Выбрать главу

Марина Серова

Побег из ада

Пролог Угли осеннего костра

Смуглый бородатый человек с гладко выбритым костистым черепом подошел вплотную к высокому светловолосому парню с разбитым в кровь лицом и вывернутыми за спину руками и спросил:

— Путынцев твая фамилия, мнэ сказалы? Пачты Путын, да?

Тот что-то ответил, однако его слова были заглушены почти добродушным — с оттенком иронии — рокотом бородатого:

— Нэ оправдывайся, малчик. Твою гребаную Россию вэсь мир дрючить собрался. Ми только пэрвая ласточка. А дальше будэт веселей. Думаешь, замкнете кольцо вокруг Грозного, и все — кончилось теплое лэто, да? Так у вас говорится, малчик?

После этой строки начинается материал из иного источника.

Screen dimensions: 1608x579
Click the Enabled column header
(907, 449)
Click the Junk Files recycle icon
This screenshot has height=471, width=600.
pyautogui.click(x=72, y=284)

Светловолосый парень медленно поднял голову и посмотрел налившимися кровью глазами в ухмыляющееся бородатое лицо. В глазах и всем облике русского не было ни страха, ни кошмарного, раздирающего мозг предчувствия чего-то неотвратимого и еще более ужасного, чем сама смерть.

Такие лица, как у этого пленного солдата, вероятно, были у мучеников в подвалах инквизиции.

Русский мальчик был слишком измучен, выжат и опустошен, его тело слишком онемело и как будто остыло от сгребшей его когтистыми лапами боли, чтобы еще и бояться. Из этого тела — капля за каплей — уходила жизнь.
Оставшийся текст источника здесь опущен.